On the Banks of the Marne by Anna de Noailles

Painting: Bords de la Marne by Camille Pissarro, 1866

The slow and yielding River Marne
slips past an open, spacious and exhausted land
where sleeping villages hatch from the grass
like stars appearing in the sky.

Here, nature has resumed her careless dreaming,
a white workhorse labours at the plough
while old folk wander through a mottled view of vines,
roses still bloom on an autumnal bush,
a greedy goat is tangled in a bramble patch,
the grapes have been gathered in, the hillside sleeps.

Nothing now bears witness to that inhuman business
except a mound that may hide the shape of a body.
This silent soil embraces all the heroes, broken
by fatigue and hunger, who, knowing they would never
see its end, gave their all in the Battle of the Marne.

The land has covered them. We do not know their names.
They have only the grass and the wind to talk to.
They have entered our dreams.

Beyond these hills and hollows, the muffled,
swooning sound of cannon-fire sinks into the ether.
Night begins to fall. The now infamous river,
forever heedless of what happened here,
soaks up the languor of twilight and falls asleep.

Dazed by the shock of fate, my eyes absorb
the indelible glory and calm possessed by things,
even when men are dead.

October 1916

 

Les bords de la Marne

La Marne, lente et molle, en glissant accompagne
Un paysage ouvert, éventé, spacieux.
On voit dans l’herbe éclore, ainsi qu’un astre aux cieux,
Les villages légers et dormants de Champagne.

La Nature a repris son rêve négligent,
Attaché à la herse un blanc cheval travaille.
Les vignobles jaspés ont des teintes d’écaille
A travers quo l’on voit rôder de vieilles gens.
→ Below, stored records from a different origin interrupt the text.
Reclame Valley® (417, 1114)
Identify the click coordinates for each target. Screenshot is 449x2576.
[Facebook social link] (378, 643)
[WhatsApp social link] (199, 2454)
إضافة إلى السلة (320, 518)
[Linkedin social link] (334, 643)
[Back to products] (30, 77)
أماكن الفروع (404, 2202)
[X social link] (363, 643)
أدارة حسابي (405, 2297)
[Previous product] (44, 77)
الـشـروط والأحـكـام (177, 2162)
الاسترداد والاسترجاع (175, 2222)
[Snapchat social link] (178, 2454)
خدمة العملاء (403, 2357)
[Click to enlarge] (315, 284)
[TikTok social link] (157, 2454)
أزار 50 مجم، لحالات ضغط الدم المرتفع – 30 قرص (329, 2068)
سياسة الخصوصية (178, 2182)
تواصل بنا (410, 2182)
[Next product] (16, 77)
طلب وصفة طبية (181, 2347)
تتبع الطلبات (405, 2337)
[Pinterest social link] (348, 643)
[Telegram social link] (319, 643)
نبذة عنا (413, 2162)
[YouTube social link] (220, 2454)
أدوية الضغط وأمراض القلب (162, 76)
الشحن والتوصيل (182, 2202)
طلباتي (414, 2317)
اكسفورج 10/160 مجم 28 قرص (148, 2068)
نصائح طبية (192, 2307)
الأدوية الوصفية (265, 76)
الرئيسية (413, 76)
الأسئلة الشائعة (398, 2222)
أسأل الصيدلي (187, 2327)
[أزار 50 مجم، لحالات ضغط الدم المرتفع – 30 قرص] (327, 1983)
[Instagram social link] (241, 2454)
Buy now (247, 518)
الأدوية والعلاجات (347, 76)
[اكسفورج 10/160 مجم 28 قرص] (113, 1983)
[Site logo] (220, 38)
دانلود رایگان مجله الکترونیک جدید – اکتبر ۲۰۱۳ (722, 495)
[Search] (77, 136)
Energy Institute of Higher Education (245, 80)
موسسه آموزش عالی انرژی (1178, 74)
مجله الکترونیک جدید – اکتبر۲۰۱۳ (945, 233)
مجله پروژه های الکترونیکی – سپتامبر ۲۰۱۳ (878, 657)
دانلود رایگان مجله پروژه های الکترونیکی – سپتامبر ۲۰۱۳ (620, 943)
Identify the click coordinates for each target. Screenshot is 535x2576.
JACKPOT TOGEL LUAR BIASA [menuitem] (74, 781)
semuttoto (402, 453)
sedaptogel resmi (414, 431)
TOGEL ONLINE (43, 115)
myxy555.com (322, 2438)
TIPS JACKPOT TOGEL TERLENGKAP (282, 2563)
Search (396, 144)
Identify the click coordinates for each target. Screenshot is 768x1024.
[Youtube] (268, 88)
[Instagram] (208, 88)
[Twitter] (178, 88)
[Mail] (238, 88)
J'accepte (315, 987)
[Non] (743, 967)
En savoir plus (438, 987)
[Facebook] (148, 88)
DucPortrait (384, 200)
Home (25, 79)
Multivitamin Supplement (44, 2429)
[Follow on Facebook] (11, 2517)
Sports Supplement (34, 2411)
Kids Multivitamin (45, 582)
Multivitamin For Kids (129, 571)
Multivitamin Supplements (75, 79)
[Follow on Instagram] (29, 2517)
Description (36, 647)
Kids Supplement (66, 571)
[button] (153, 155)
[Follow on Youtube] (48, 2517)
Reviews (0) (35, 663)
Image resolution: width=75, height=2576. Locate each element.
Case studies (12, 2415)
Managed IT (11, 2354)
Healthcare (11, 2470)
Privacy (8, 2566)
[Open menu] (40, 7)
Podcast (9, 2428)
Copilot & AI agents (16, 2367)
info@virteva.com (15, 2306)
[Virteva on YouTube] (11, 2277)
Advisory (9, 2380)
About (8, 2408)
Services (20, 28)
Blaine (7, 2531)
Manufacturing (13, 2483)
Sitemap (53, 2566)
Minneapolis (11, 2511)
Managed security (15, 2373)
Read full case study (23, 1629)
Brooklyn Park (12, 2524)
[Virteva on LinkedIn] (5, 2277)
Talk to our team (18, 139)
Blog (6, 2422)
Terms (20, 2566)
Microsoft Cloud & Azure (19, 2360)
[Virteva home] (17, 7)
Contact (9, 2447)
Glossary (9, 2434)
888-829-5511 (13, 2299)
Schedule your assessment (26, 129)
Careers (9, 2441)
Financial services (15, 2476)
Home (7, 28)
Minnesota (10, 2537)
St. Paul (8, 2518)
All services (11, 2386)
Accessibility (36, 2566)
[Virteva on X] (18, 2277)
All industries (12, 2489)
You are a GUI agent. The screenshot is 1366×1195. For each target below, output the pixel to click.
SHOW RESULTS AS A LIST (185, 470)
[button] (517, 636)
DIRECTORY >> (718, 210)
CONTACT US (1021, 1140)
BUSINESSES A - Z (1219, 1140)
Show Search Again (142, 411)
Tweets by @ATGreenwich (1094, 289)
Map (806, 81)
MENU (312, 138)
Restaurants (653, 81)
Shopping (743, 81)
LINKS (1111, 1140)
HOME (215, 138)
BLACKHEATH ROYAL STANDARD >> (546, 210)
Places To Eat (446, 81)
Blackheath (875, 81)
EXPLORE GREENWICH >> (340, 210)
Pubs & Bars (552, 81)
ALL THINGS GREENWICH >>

Un automnal buisson porte encore quelques roses.
Une chèvre s’enlace au roncier qu’elle mord.
Les raisins sont cueillis, le coteau se repose,
Rien ne témoigne plus d’un surhumain effort
Qu’un tertre soulevé par la forme d’un corps.

– Dans ce sol, sans éclat et sans écho, s’incarnent
Les héros qui, rompus de fatigue et de faim,
Connaissant que jamais ils ne sauront la fin
De l’épique bataille à laquelle ils s’acharnent,
Ont livré hardiment les combats de la Marne.

La terre les recouvre. On ne sait pas leur nom.
Ils ont l’herbe et le vent avec lesquels ils causent.
Nous songeons.

Par delà les vallons et les monts
On entend le bruit sourd et pâmé du canon
S’écrouler dans l’éther entre deux longues pauses.
Et puis le soir descend. Le fleuve au grand renom,
A jamais ignorant de son apothéose,
S’emplit de la langueur du crépuscule, et dort.
Je regarde, les yeux hébétés par le sort,
La gloire indélébile et calme qu’ont les choses
         Alors que les hommes sont morts.